Source excerpt

Two years after his triumphant ride in Rome,
Primoz Roglic
returned to the Giro d’Italia in 2025 with high hopes and even higher
expectations. Backed by the might of Red Bull – BORA – hansgrohe and billed
once again as a favourite for pink, the Slovenian instead endured one of the
most damaging grand tours of his career, and this is certainly saying something.
Four crashes across three weeks, no stage win, and ultimately, abandonment on
Stage 16.
The scenes were depressingly familiar.
In Wielerflits,
veteran Belgian journalist Hugo Coorevits captured it best: “Images of the
abandonment of a top favourite during the race are always shot hastily… the
rider silently gets into the car, his head bowed.” It was, as Coorevits pointed
out, “already the fifth time that he had to abandon the battle in this way in a
major tour.”
That line stings, not because it's unfair, but because it's
true. The Giro 2025 didn’t just mark a defeat; it’s a continuation of a brutal
pattern. Roglic’s palmares is the stuff of legend, four Vueltas, one Giro, an
Olympic title, his Grand Tour story has long teetered between brilliance and misfortune.
His resilience is legendary, but by definition, follows trauma. And Roglic has
had more than his share.
Coorevits reflects on a telling moment from last year’s
Critérium du Dauphiné, when Roglic insisted on starting a stage despite a heavy
fall the previous day. “Even though he could not even reach into his back
pocket with his left arm to get some food,” Coorevits recalls, “Primož did not
want to give up.” That stubbornness, once seen as a strength, now raises a more
uncomfortable question: is he fighting battles his body no longer wants?
Roglic is set to return to the Tour in July
Roglic’s 2025 Giro never looked convincing. There were
crashes no one saw clearly, as Coorevits notes: “There is often a haze of
uncertainty surrounding Rogla's falls. Rarely, if ever, are they properly
captured on film.” The crash on the gravel in Tuscany, the recon incident
before the second time trial, the spill in Gorizia, each one chipped away at
his chances and, perhaps, his confidence.
The clearest sign something was wrong came before his
withdrawal. “He never sprinted for the bonus seconds,” Coorevits points out.
For a rider who built a career on collecting marginal gains, snatching seconds
wherever possible, that silence was deafening.
Still, the speculation around Roglic’s future erupted the
moment he left the race. “He’s done,” claimed a young podcaster, quoted by
Coorevits. But the Belgian journalist was quick to push back: “Maybe. But I
think it’s too early for such assertive statements.” And he’s right, remember
less than a year ago Roglic bounced back from another Tour disaster to win the
Vuelta.

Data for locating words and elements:
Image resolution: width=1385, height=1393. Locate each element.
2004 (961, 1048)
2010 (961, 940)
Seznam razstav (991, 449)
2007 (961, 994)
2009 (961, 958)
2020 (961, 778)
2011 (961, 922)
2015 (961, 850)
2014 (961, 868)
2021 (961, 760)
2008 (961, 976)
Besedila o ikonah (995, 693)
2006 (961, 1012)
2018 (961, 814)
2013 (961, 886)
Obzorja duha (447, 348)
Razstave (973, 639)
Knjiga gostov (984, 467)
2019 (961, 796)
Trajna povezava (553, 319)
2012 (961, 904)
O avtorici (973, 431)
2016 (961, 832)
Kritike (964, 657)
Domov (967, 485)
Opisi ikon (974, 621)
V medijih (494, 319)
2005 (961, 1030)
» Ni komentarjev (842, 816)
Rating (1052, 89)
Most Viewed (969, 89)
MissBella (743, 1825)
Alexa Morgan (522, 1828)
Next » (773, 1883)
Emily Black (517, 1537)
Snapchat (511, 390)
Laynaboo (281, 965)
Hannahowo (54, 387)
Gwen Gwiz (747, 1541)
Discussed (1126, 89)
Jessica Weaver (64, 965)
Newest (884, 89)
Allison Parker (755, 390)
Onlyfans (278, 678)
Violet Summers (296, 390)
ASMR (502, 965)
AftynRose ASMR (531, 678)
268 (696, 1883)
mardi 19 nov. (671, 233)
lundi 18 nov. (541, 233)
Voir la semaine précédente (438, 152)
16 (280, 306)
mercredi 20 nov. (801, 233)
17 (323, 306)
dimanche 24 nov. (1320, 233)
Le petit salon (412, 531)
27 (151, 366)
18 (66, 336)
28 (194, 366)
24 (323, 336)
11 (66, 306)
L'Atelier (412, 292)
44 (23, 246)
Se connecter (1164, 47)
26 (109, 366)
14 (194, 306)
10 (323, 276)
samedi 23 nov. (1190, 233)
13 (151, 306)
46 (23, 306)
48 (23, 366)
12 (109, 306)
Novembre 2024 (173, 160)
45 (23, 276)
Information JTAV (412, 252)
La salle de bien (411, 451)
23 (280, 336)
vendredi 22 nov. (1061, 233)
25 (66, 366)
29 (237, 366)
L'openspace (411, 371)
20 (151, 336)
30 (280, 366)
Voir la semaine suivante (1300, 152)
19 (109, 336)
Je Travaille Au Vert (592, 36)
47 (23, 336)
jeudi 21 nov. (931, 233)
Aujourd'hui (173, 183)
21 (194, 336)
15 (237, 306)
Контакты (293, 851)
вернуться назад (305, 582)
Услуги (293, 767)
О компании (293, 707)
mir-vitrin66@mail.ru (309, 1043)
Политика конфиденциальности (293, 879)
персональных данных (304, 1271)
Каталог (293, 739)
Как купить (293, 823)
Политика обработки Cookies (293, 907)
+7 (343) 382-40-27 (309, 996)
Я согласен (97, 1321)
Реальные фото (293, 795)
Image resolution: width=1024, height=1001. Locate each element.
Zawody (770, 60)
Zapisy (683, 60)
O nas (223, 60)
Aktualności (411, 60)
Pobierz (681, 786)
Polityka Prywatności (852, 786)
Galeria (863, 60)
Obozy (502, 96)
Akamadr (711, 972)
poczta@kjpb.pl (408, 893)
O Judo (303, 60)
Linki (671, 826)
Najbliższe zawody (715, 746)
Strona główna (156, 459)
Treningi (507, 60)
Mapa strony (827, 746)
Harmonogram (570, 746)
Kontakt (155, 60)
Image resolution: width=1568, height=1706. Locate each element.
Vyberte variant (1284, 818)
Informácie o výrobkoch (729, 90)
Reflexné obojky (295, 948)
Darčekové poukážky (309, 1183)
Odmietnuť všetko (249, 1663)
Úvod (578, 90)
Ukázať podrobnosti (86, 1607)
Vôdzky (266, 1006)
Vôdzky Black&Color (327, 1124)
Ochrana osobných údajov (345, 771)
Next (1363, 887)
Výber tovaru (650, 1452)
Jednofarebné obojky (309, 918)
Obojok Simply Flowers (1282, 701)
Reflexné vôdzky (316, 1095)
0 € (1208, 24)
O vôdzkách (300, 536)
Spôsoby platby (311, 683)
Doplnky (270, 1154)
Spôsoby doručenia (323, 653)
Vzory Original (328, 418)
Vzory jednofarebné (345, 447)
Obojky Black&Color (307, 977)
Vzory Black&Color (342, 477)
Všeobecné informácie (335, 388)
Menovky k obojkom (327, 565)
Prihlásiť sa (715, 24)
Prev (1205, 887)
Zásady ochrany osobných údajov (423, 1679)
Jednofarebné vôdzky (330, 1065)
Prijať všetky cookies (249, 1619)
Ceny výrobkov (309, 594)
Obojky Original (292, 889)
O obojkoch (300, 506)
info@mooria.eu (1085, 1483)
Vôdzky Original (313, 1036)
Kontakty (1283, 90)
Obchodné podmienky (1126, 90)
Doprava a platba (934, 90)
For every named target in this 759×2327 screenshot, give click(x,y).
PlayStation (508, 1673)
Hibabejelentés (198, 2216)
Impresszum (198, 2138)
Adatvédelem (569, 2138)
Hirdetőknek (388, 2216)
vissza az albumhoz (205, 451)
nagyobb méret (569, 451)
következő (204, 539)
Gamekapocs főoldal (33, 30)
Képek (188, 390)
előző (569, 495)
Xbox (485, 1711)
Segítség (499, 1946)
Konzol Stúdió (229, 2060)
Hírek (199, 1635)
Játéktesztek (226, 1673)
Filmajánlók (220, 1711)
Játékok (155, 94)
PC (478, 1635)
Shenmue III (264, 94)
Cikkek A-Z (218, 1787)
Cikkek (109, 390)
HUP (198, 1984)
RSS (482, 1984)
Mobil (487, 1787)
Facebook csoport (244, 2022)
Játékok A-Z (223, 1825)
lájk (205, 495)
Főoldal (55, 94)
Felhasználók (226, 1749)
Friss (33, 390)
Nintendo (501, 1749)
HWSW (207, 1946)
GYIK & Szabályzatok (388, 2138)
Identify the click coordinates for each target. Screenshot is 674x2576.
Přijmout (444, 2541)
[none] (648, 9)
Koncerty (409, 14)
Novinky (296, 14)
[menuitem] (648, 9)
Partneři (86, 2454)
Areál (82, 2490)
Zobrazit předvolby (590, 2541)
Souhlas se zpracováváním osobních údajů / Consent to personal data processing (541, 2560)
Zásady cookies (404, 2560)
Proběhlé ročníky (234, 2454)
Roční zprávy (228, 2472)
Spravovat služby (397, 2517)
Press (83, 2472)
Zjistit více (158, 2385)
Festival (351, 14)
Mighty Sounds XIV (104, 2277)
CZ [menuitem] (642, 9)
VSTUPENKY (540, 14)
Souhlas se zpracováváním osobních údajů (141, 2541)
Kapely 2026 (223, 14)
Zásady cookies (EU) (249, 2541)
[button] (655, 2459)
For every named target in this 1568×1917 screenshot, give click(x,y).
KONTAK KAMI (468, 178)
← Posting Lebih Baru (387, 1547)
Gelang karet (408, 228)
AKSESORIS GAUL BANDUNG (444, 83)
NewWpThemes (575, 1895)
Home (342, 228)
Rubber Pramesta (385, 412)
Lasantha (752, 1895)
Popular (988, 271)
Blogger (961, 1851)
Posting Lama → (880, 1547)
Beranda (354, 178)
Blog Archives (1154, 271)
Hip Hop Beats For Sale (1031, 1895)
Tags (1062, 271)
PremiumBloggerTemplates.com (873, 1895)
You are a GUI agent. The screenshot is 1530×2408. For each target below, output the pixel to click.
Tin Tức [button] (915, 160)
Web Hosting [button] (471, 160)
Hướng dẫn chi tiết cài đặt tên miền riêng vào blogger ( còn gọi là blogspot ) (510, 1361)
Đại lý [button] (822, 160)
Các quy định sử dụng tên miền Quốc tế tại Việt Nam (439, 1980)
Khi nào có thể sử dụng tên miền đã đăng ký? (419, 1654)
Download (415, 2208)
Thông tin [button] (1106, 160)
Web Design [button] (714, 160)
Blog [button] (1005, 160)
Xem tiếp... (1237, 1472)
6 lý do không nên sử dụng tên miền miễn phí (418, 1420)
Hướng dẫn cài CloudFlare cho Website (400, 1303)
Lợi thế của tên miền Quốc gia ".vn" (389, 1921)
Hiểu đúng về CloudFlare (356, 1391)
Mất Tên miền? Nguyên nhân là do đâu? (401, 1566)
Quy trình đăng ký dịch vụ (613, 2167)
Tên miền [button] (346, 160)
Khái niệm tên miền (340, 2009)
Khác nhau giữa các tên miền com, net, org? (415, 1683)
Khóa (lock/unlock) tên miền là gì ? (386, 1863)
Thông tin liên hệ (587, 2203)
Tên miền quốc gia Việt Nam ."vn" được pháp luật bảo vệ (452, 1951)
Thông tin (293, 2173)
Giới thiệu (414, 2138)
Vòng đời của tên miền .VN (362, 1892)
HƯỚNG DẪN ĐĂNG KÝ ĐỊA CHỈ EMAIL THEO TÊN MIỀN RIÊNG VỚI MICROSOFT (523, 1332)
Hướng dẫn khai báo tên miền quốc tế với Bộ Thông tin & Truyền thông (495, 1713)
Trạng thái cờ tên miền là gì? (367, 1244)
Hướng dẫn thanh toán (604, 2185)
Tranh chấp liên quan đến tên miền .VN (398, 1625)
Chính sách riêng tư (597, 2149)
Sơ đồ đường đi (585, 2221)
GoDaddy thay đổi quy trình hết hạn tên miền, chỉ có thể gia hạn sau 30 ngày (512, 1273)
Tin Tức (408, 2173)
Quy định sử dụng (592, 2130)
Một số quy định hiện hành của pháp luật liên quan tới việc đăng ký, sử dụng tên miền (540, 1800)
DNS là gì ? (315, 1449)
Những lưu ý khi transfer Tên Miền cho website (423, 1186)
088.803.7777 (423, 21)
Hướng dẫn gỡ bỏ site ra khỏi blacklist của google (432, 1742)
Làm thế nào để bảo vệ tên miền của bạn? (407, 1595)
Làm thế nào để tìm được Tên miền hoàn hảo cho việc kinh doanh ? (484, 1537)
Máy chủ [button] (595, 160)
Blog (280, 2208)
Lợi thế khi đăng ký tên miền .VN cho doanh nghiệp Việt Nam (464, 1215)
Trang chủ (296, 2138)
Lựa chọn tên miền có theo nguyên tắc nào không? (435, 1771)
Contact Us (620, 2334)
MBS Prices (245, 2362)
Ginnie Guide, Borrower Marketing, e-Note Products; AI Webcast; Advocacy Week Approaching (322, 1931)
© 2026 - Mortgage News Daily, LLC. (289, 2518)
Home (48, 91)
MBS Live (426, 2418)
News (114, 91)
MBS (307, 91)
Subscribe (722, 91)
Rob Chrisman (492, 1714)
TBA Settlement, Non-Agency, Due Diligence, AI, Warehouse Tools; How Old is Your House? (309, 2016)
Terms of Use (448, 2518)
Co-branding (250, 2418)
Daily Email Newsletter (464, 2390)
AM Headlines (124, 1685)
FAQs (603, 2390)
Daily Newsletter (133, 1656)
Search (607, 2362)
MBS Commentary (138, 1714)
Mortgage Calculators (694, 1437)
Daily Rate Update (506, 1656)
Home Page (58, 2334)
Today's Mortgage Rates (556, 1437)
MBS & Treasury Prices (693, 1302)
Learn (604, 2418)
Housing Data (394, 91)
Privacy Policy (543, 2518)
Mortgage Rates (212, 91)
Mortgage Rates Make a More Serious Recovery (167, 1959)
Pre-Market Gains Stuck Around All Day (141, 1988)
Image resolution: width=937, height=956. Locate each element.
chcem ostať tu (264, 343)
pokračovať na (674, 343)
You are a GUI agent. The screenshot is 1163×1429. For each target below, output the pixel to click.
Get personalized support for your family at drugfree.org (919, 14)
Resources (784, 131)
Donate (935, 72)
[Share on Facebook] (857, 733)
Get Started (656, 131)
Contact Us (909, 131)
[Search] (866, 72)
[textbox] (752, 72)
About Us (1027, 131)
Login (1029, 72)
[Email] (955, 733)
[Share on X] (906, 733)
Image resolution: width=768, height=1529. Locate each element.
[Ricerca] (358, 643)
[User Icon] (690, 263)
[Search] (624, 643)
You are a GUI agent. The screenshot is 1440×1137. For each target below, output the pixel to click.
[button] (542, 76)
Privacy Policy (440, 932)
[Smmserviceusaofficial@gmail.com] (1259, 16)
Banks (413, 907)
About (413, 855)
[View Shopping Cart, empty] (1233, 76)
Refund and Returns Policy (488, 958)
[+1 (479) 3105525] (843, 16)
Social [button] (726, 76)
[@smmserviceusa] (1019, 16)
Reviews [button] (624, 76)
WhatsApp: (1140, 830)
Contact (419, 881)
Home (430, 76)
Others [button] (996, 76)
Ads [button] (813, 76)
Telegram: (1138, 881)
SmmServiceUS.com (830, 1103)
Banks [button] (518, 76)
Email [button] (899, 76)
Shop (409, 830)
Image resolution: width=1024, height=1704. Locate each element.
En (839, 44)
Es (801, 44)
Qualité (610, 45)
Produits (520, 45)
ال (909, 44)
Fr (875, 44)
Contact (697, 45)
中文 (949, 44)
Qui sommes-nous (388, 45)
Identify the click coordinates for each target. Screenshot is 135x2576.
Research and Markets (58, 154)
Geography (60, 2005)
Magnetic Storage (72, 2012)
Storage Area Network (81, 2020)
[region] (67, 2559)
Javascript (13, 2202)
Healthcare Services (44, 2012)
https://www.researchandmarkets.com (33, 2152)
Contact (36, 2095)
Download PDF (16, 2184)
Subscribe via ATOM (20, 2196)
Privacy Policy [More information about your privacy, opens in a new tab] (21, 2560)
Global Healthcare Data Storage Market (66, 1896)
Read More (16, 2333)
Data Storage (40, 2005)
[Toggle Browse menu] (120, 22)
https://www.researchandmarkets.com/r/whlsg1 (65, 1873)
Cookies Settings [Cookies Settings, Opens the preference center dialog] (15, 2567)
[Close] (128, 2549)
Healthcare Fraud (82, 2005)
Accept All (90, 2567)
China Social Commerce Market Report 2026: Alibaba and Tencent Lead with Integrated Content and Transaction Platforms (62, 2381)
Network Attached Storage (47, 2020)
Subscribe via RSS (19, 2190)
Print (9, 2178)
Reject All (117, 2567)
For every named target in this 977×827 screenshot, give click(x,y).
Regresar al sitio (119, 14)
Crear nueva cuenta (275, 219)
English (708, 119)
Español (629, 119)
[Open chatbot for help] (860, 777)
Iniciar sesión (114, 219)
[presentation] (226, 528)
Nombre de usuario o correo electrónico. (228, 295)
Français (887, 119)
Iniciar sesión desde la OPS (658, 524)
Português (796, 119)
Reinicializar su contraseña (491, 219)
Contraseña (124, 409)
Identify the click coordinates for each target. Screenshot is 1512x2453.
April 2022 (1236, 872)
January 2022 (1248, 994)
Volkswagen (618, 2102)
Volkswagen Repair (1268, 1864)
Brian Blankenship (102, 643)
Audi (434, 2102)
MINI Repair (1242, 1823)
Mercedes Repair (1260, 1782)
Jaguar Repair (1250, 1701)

Request
In the article about Primoz Roglic's 2025 Giro d'Italia, on which stage did he abandon the race?

Complete answer
Stage 16.